L66107 Einforstung Wald- und Weideservituten Felddienstbarkeit Tirol;
001 Verwaltungsrecht allgemein;
10/01 Bundes-Verfassungsgesetz (B-VG);
10/07 Verwaltungsgerichtshof;
20/01 Allgemeines bürgerliches Gesetzbuch (ABGB);
40/01 Verwaltungsverfahren;
80/06 Bodenreform;

Norm

ABGB §552;
ABGB §861;
ABGB §897;
AVG §8;
B-VG Art131 Abs1 Z1;
VwGG §21 Abs1;
VwGG §34 Abs1;
VwRallg;
WWSGG §33 Abs2;
WWSLG Tir 1952 §38 Abs2;

Betreff

Der Verwaltungsgerichtshof hat durch den Vorsitzenden Senatspräsident Dr. Fürnsinn und die Hofräte Dr. Hargassner, Dr. Bumberger, Dr. Pallitsch und Dr. Beck als Richter, im Beisein der Schriftführerin Mag. Hofmann, über die Beschwerde des A G in Ö, vertreten durch Dr. Andreas Brugger, Rechtsanwalt in Innsbruck, Salurnerstraße 16, gegen den Bescheid des Landesagrarsenates beim Amt der Tiroler Landesregierung vom 22. Oktober 1998, Zl. LAS-125/73-80, betreffend Zurückweisung eines Antrages, zu Recht erkannt:

Spruch

Der angefochtene Bescheid wird wegen Rechtswidrigkeit seines Inhalts aufgehoben.

Das Land Tirol hat dem Beschwerdeführer Aufwendungen in der Höhe von S 15.000,-- binnen zwei Wochen bei sonstiger Exekution zu ersetzen.
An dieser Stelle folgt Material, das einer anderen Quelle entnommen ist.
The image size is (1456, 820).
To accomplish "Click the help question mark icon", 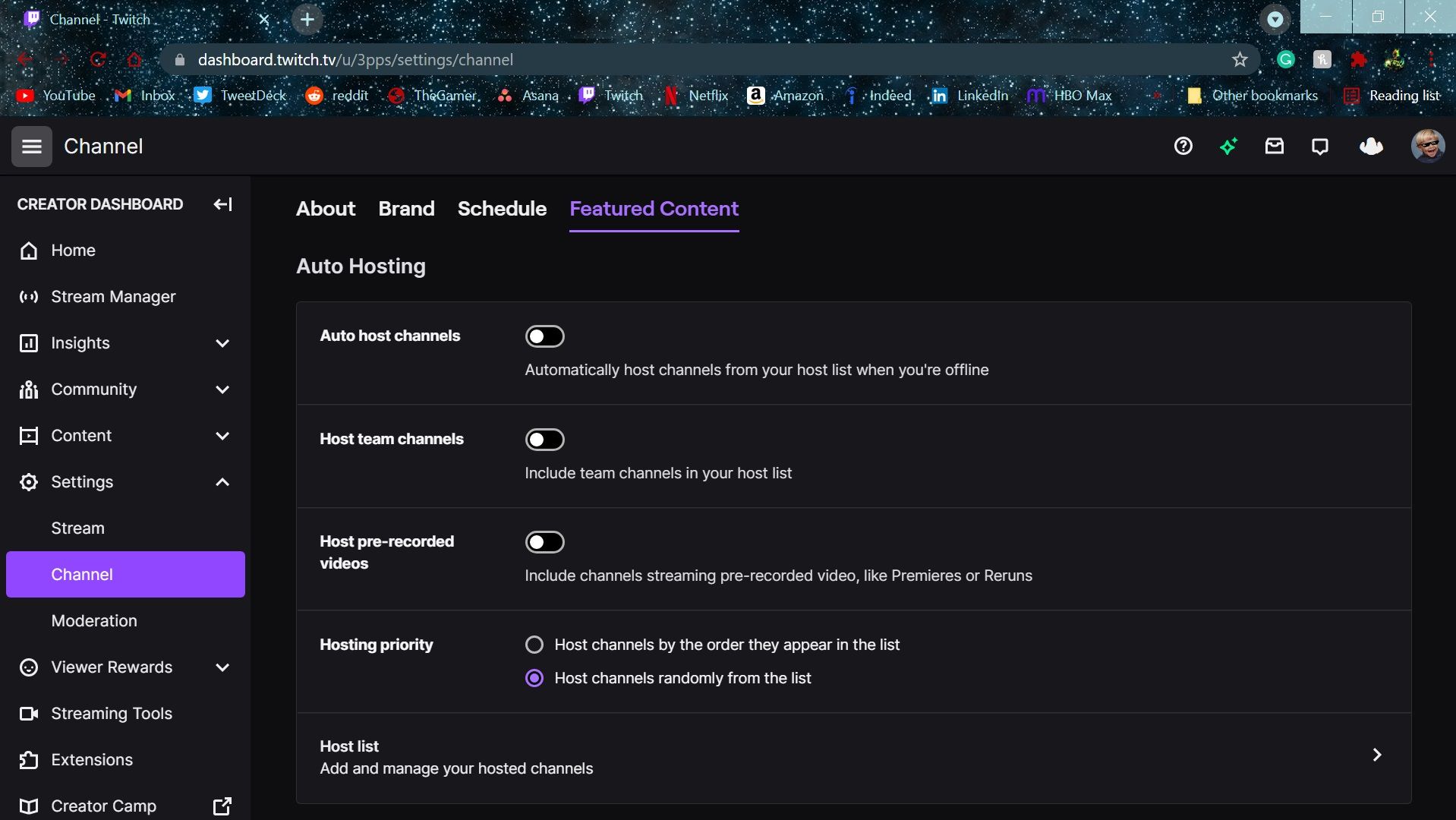I will coord(1183,146).
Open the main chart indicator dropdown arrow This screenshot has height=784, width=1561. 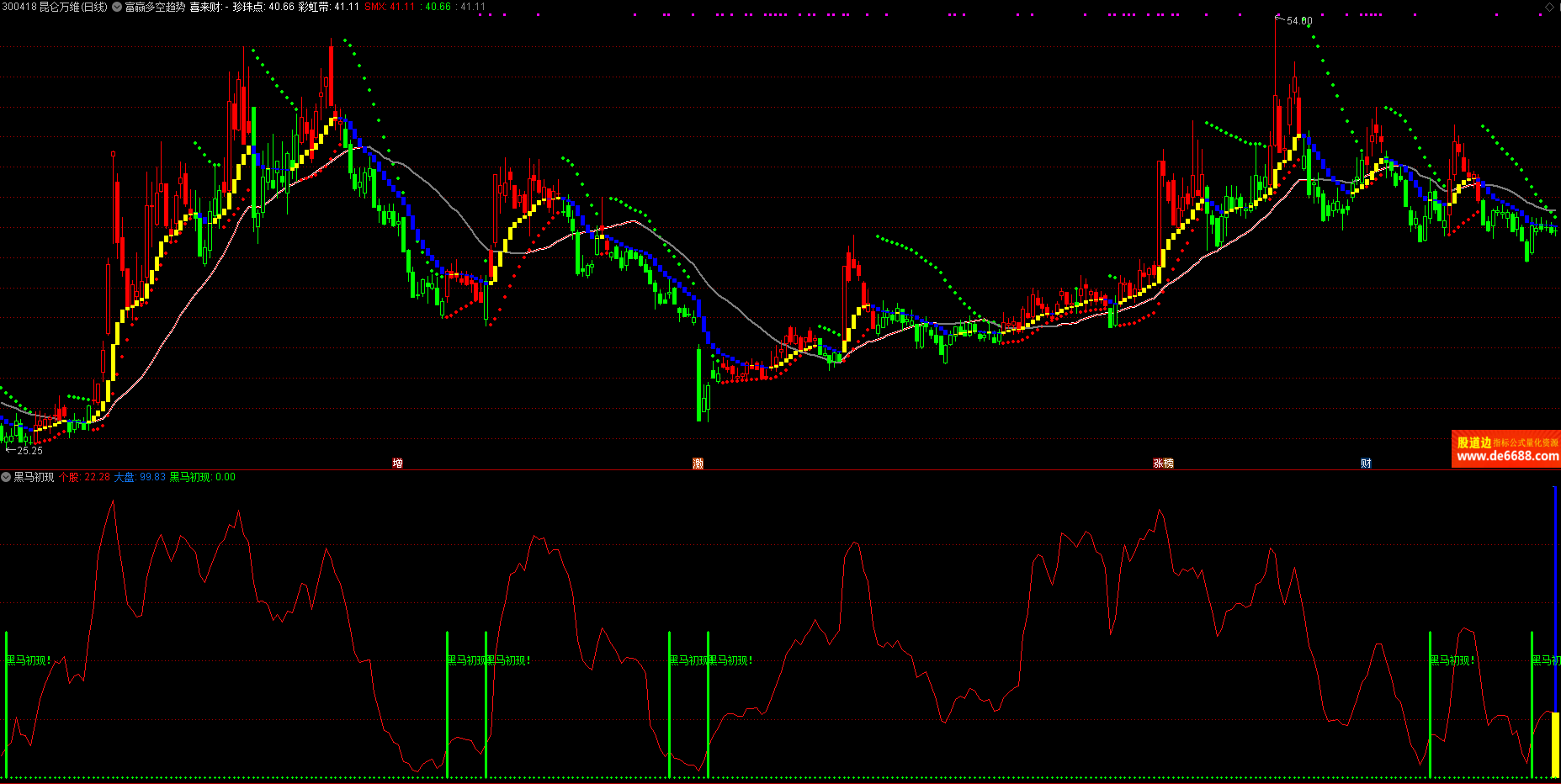pyautogui.click(x=117, y=7)
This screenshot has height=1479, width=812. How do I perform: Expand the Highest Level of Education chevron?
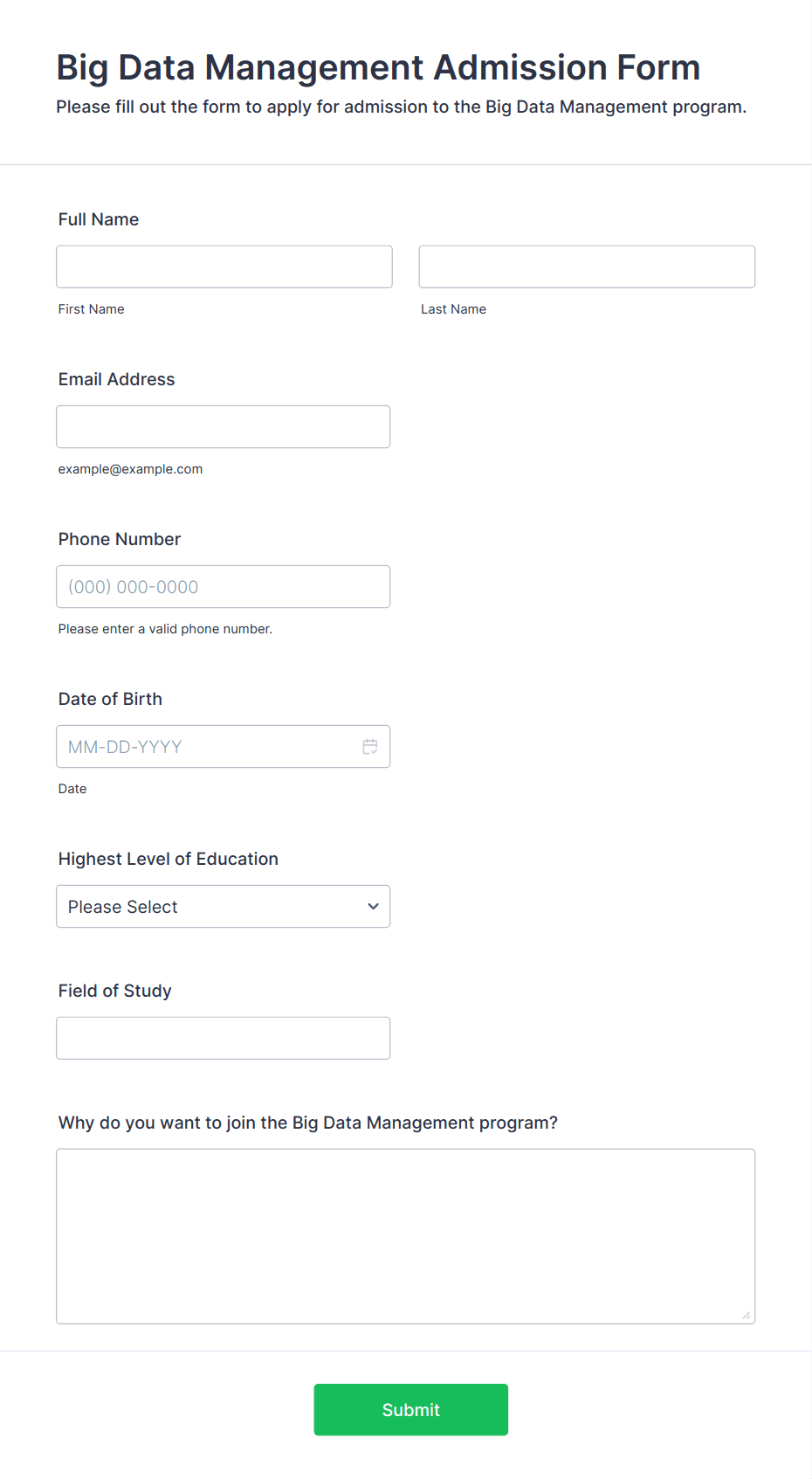pos(373,907)
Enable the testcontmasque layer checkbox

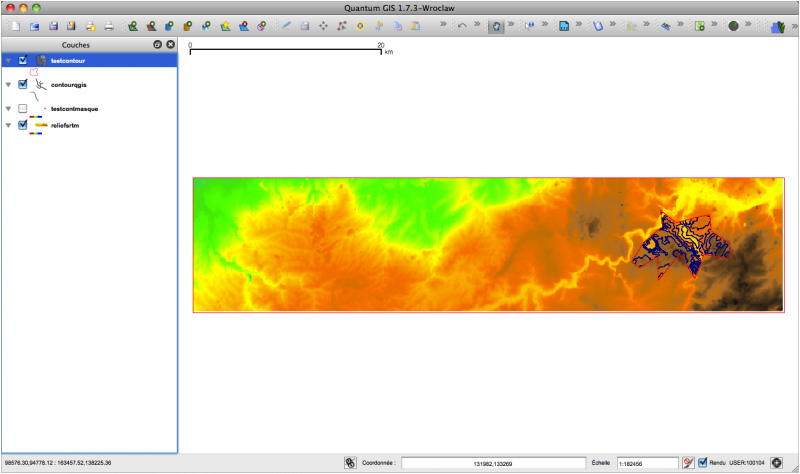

Der Antrag des W S in H, vertreten durch Dr. Peter Greil, Rechtsanwalt in Innsbruck, Südtiroler Platz 8/IV, auf Beiziehung als Mitbeteiligter des verwaltungsgerichtlichen Verfahrens wird abgewiesen.

Begründung

Mit Eingabe vom 2. Juni 1997 beantragte der Vater des Beschwerdeführers (vertreten durch den Beschwerdeführer), das Amt der Tiroler Landesregierung als Agrarbehörde erster Instanz (AB) möge einem am 21. Oktober 1983 zwischen den Eltern des Beschwerdeführers und W S abgeschlossenen Tauschvertrag die agrarbehördliche Genehmigung nach den Bestimmungen des Tiroler Flurverfassungslandesgesetzes und des Wald- und Weideservitutengesetzes versagen, in eventu feststellen "daß das G.St. 3193/2 (vor Durchführung des Kaufvertrages vom 30. November 1983) zum Zeitpunkt 21. Oktober 1983 und früher kein agrargemeinschaftliches Grundstück im Sinne des Tiroler Flurverfassungslandesgesetzes 1978 war und daß auf diesem Grundstück kein Nutzungsrecht im Sinne des Wald- und Weideservitutengesetzes bestanden hat."

In der Begründung zu diesen Anträgen wurde ausgeführt, mit Tauschvertrag vom 21. Oktober 1983 seien von den Eltern des Beschwerdeführers die in einem Plan dargestellten Teilflächen Nr. 1, 2, 3, 4, 5, 6, 7 und 8 des Grundstückes 3193/2 GB H an W S abgegeben worden. Im Gegenzug sei von W S das "Holz- und Streunutzungsrecht" auf den Teilflächen Nr. 9, 10 und 11 desselben Lageplanes (an die Eltern des Beschwerdeführers) abgegeben worden. Über dieses Rechtsgeschäft sei am 30. November 1983 hinsichtlich des Grundeigentumes ein (Schein-)Kaufvertrag - wohl im Wissen über den Nichtbestand von Teilwaldrechten - abgeschlossen worden, welcher schließlich auch grundbücherlich durchgeführt worden sei. Nach den Regeln über das Scheingeschäft wäre das eigentlich beabsichtigte Rechtsgeschäft, nämlich der Tauschvertrag, der Behördenerledigung zugrunde zu legen gewesen. Es werde daher der Antrag gestellt, dem zitierten Tauschvertrag die agrarbehördliche Genehmigung zu versagen, hilfsweise festzustellen, daß eine Zuständigkeit der Agrarbehörde nicht vorliege. Das Grundstück 3193/2 sei kein agrargemeinschaftliches Grundstück und sei es auch niemals gewesen; auch ein Nutzungsrecht im Sinne des § 1 des Wald- und Weideservitutengesetzes sei niemals vorgelegen. Es werde auf den Bescheid der AB IIIb 1-942 R/314 und auf den Bescheid der belangten Behörde vom 6. Februar 1997 hingewiesen. Mit diesen Bescheiden sei rechtskräftig ausgesprochen worden, daß auf einer (anderen) Teilfläche des Grundstückes 3193/2 ein Teilwaldrecht nicht bestehe.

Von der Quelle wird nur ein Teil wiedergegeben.